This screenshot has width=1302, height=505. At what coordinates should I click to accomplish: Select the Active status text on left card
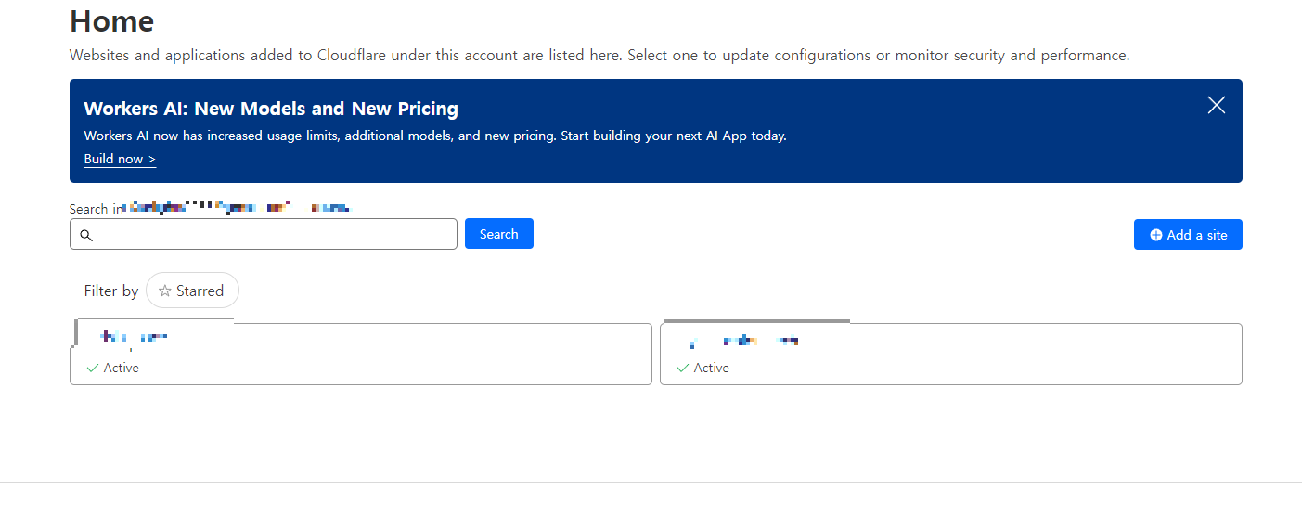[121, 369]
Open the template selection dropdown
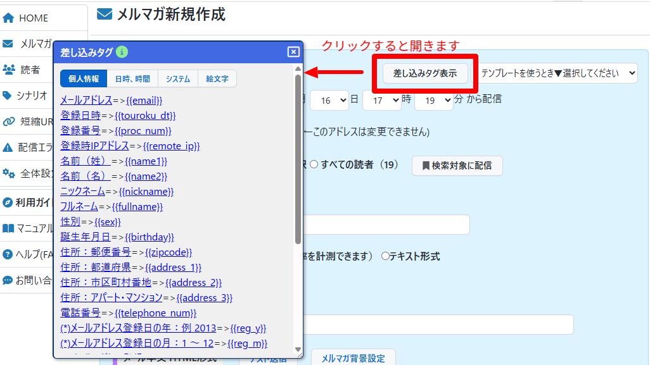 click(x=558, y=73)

--

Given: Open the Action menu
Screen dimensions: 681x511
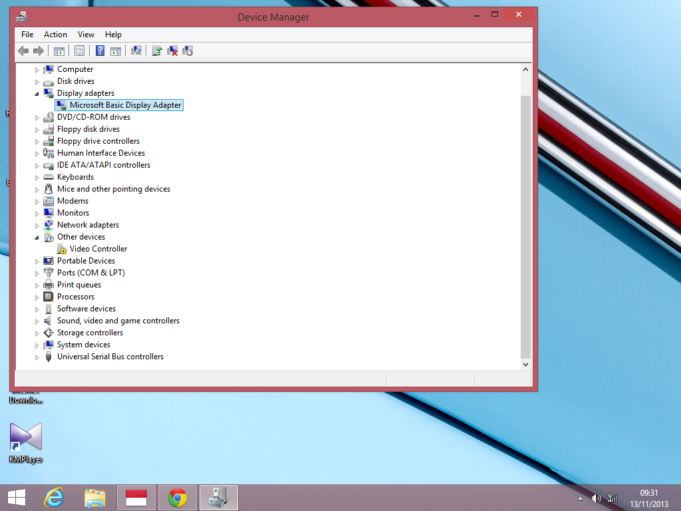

__Problem to solve__. Everything from the line with "Given: Open the Action menu" through the line with "Screen dimensions: 681x511" in the listing above must be retyped exactly, with nothing added.

__Response to this exercise__.
Given: Open the Action menu
Screen dimensions: 681x511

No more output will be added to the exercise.